* [Given instruction]
Can you copy out the data from the line with "Given: Click setShapeColor() method text" through the line with "[x=72, y=301]", both included, reproducing each line unchanged but omitting the pictures?

.....

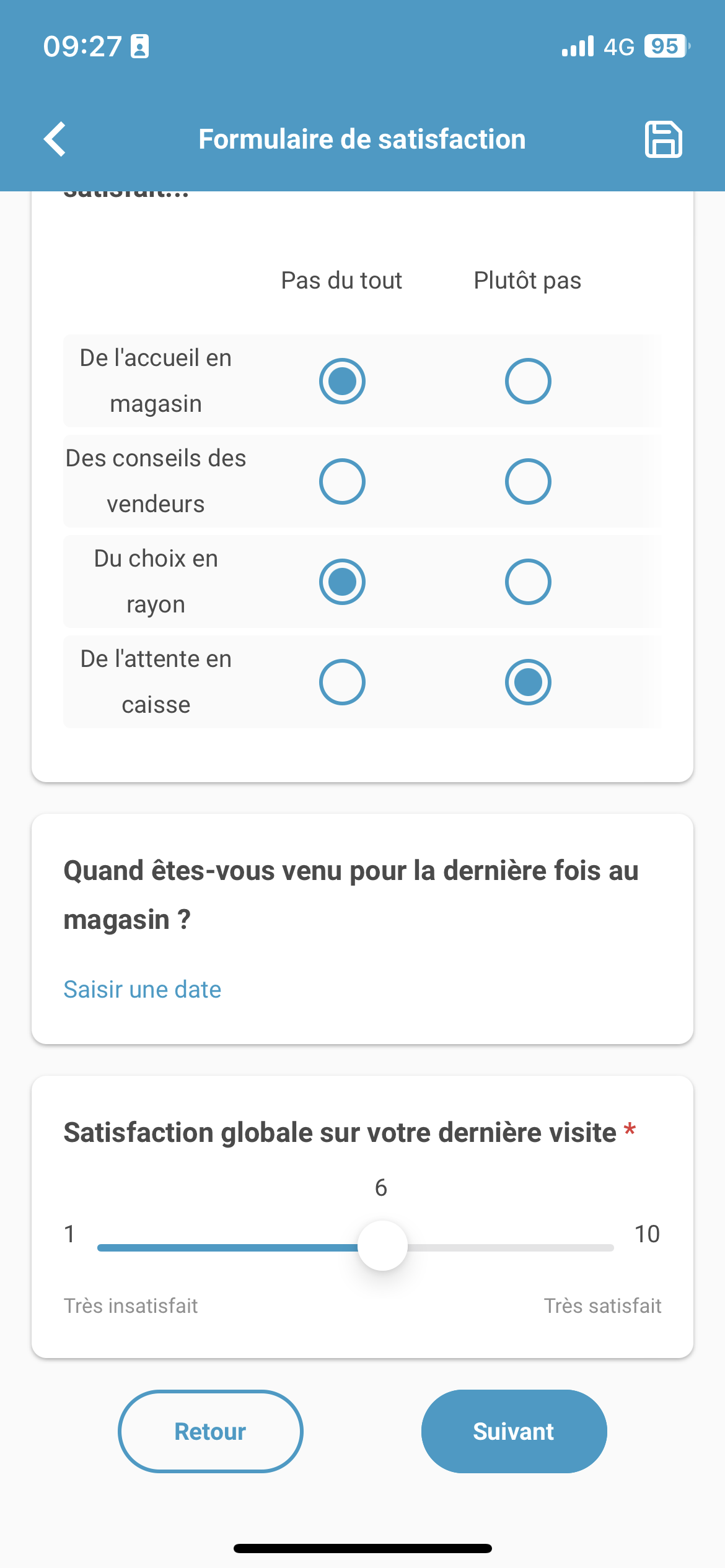Tap the back arrow in header
Viewport: 725px width, 1568px height.
point(56,139)
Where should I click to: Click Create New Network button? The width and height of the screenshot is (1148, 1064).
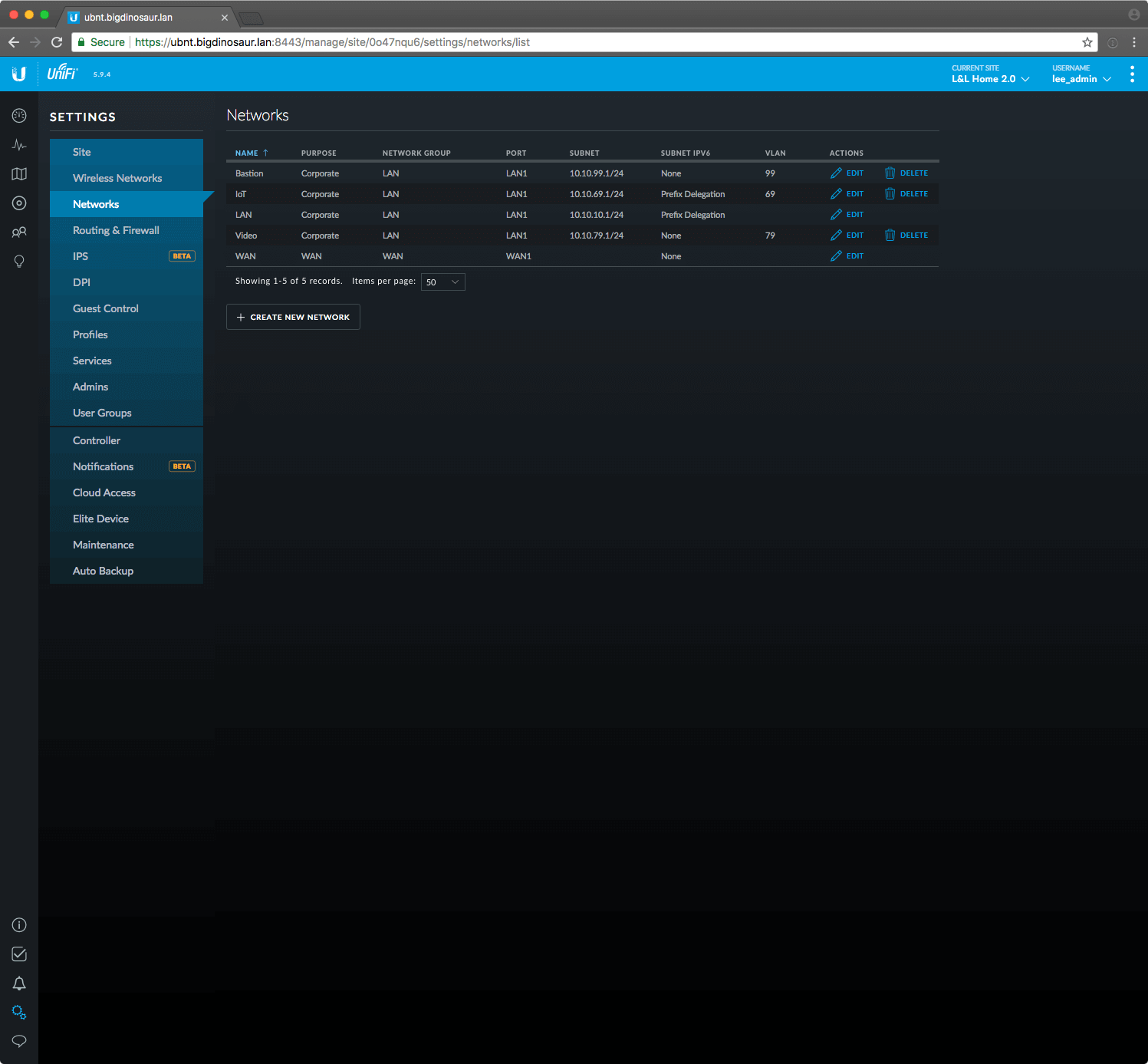pyautogui.click(x=293, y=317)
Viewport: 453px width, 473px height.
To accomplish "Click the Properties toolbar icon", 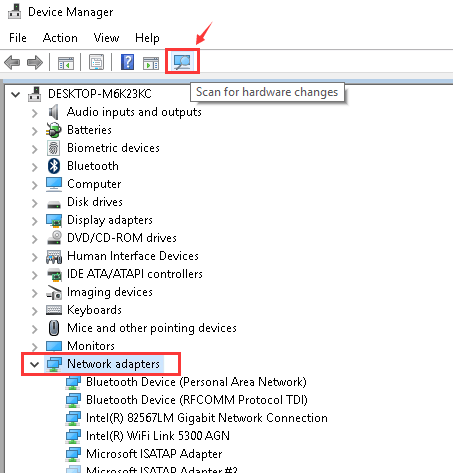I will 96,62.
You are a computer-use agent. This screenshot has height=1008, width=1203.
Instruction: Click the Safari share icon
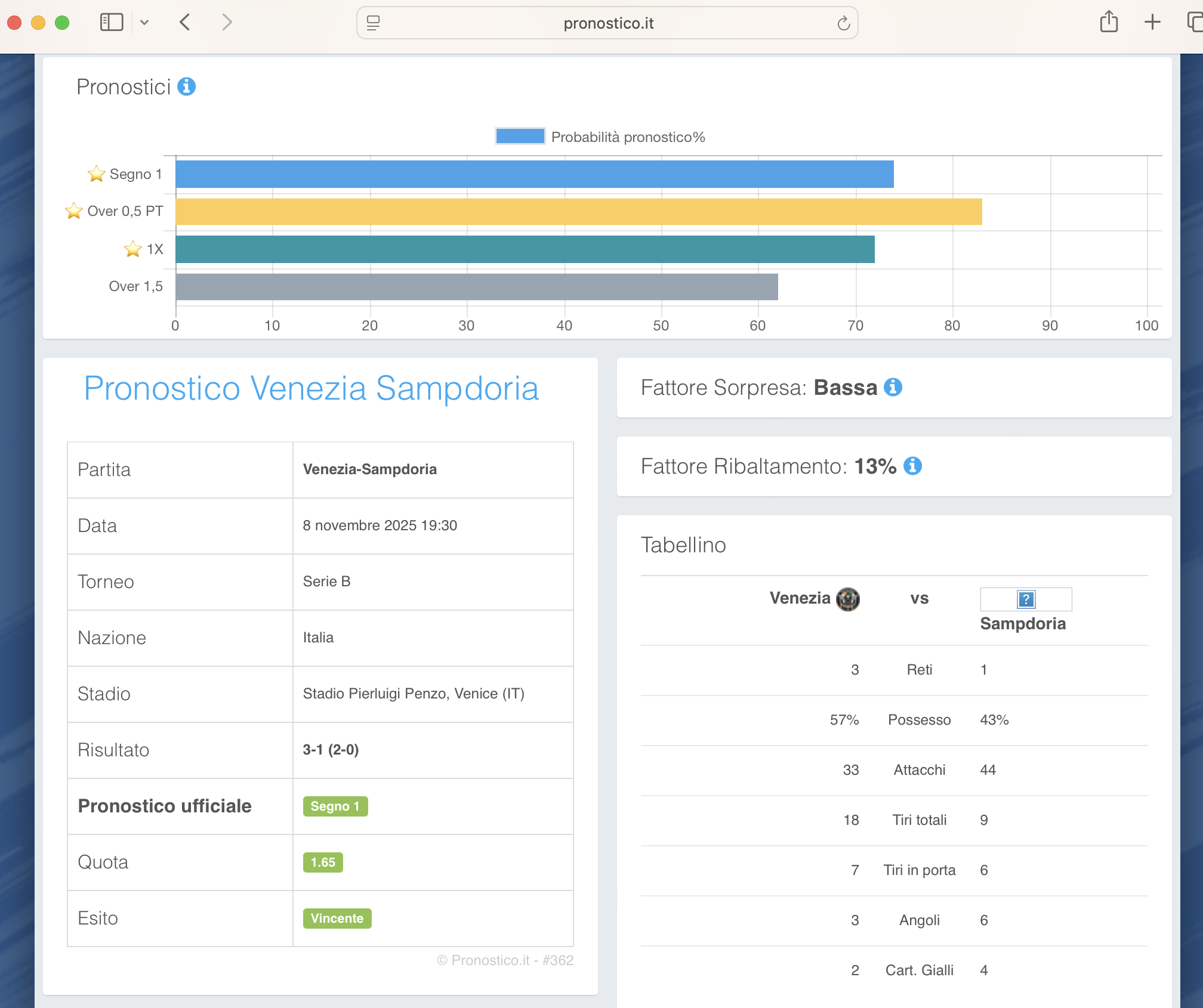pyautogui.click(x=1109, y=23)
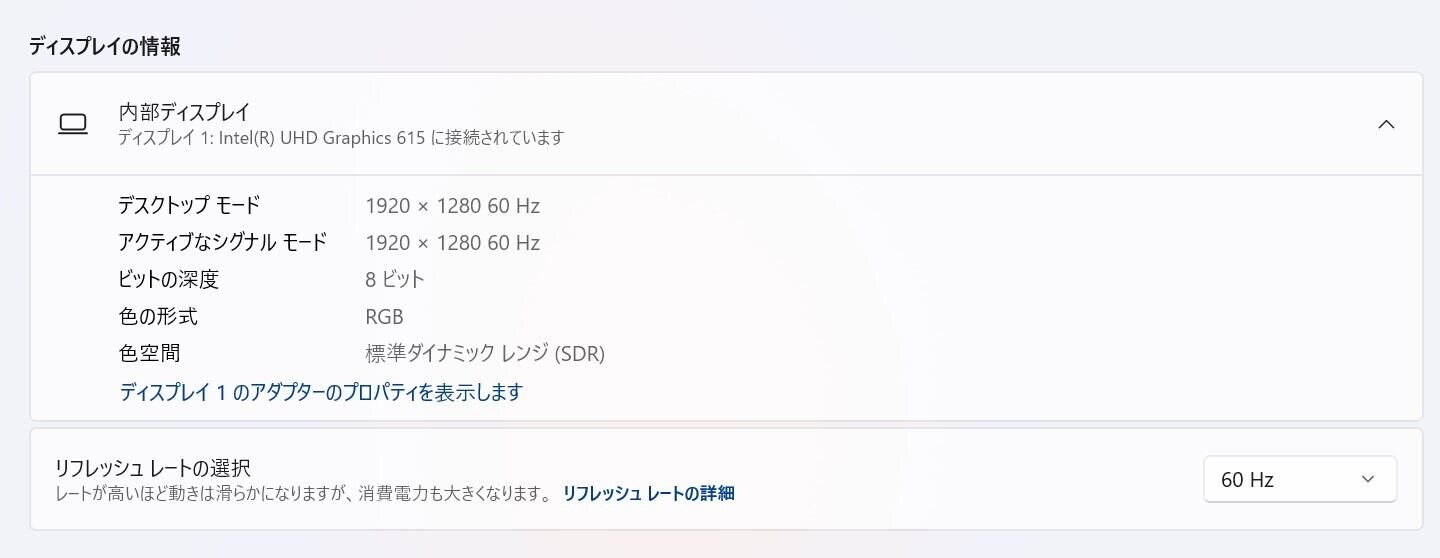The height and width of the screenshot is (558, 1440).
Task: Click the Intel(R) UHD Graphics 615 subtitle
Action: [341, 138]
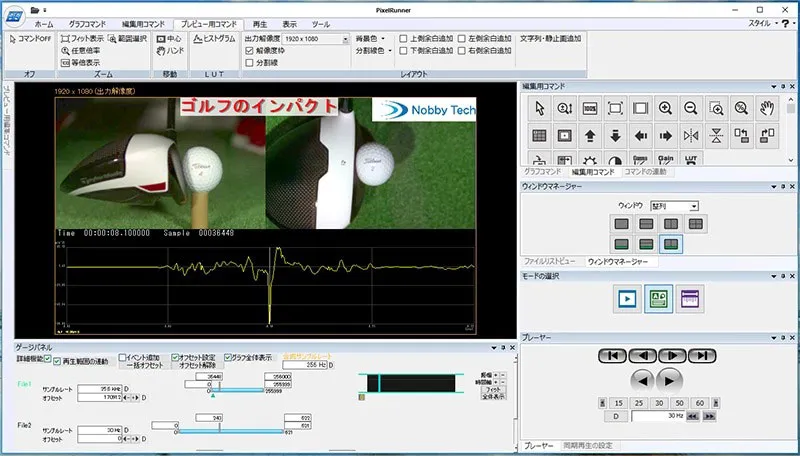Click the zoom in magnifier icon
The height and width of the screenshot is (456, 800).
[666, 108]
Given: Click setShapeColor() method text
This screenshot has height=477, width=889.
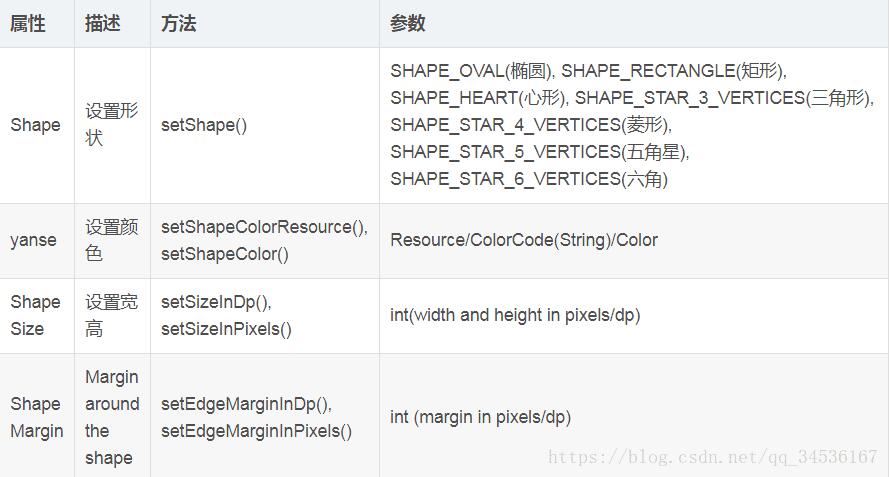Looking at the screenshot, I should point(225,254).
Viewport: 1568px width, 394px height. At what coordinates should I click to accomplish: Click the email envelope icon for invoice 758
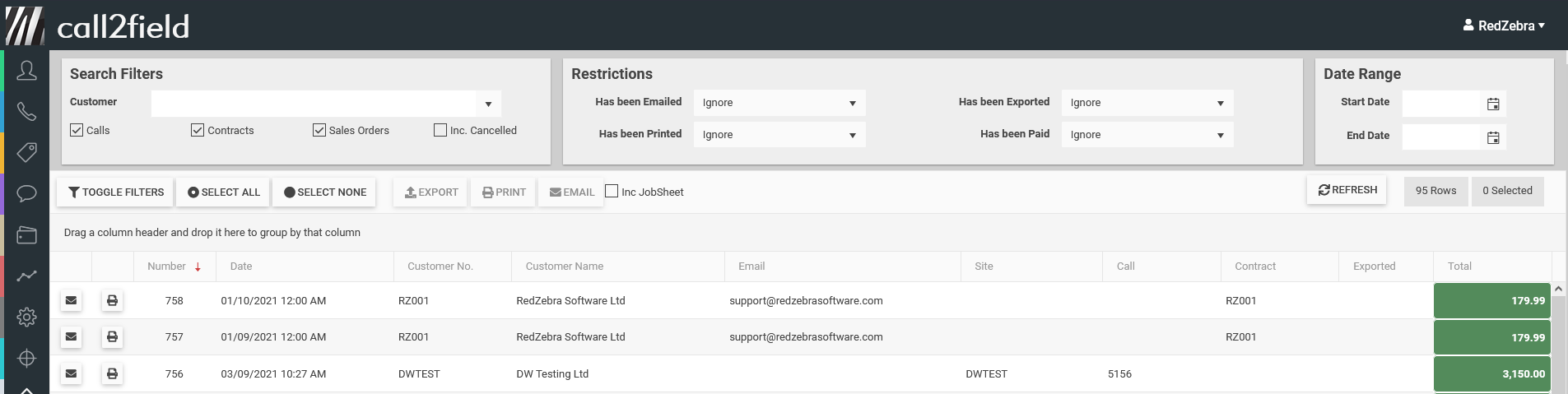[x=72, y=301]
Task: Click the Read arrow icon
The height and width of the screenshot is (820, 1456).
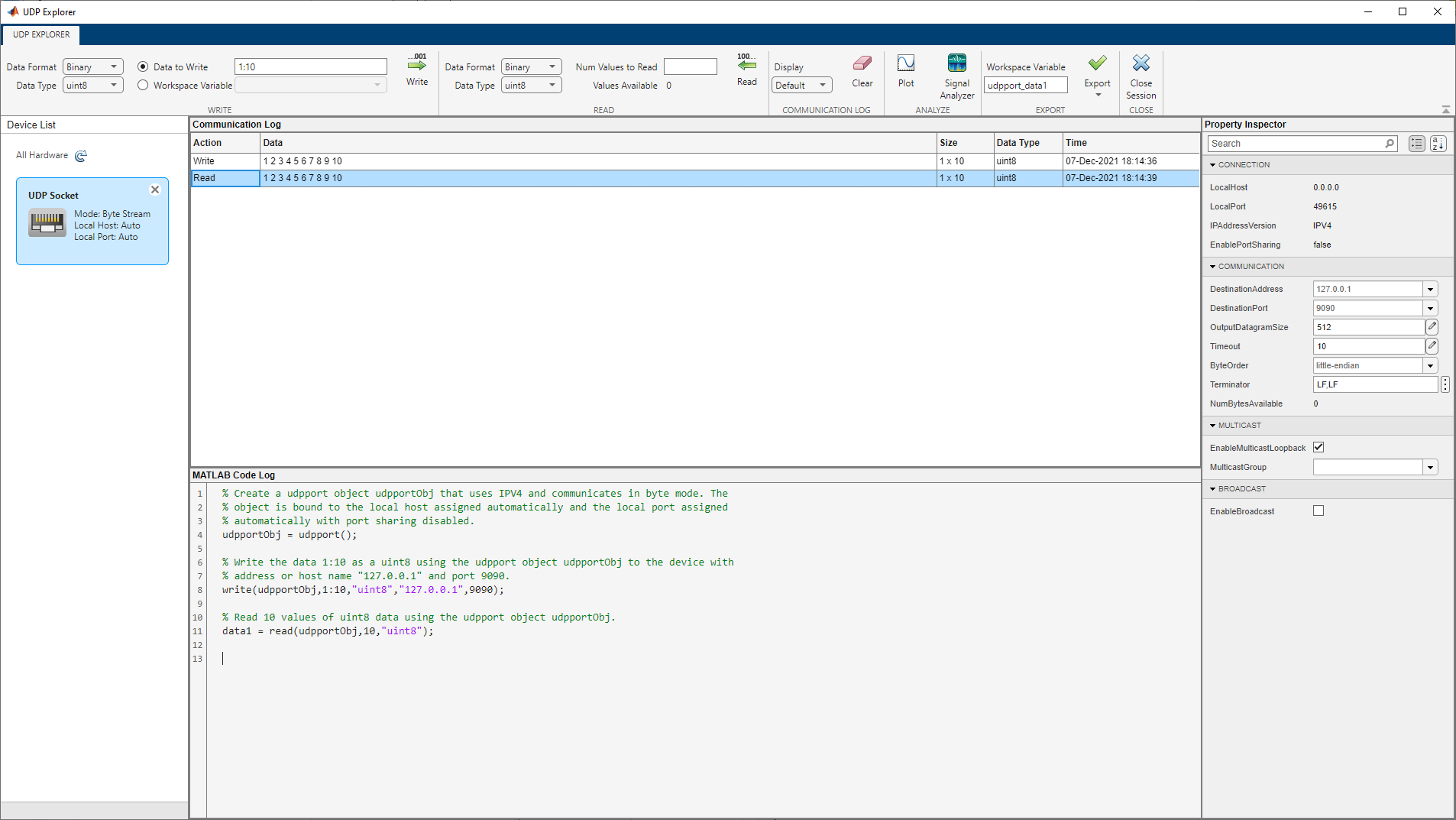Action: point(746,66)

.....

* [Correct output]
Given: Click setShapeColor() method text
This screenshot has height=477, width=889.
Looking at the screenshot, I should point(225,254).
Viewport: 1568px width, 394px height. At what coordinates should I click to accomplish: Click the email envelope icon for invoice 758
[x=72, y=301]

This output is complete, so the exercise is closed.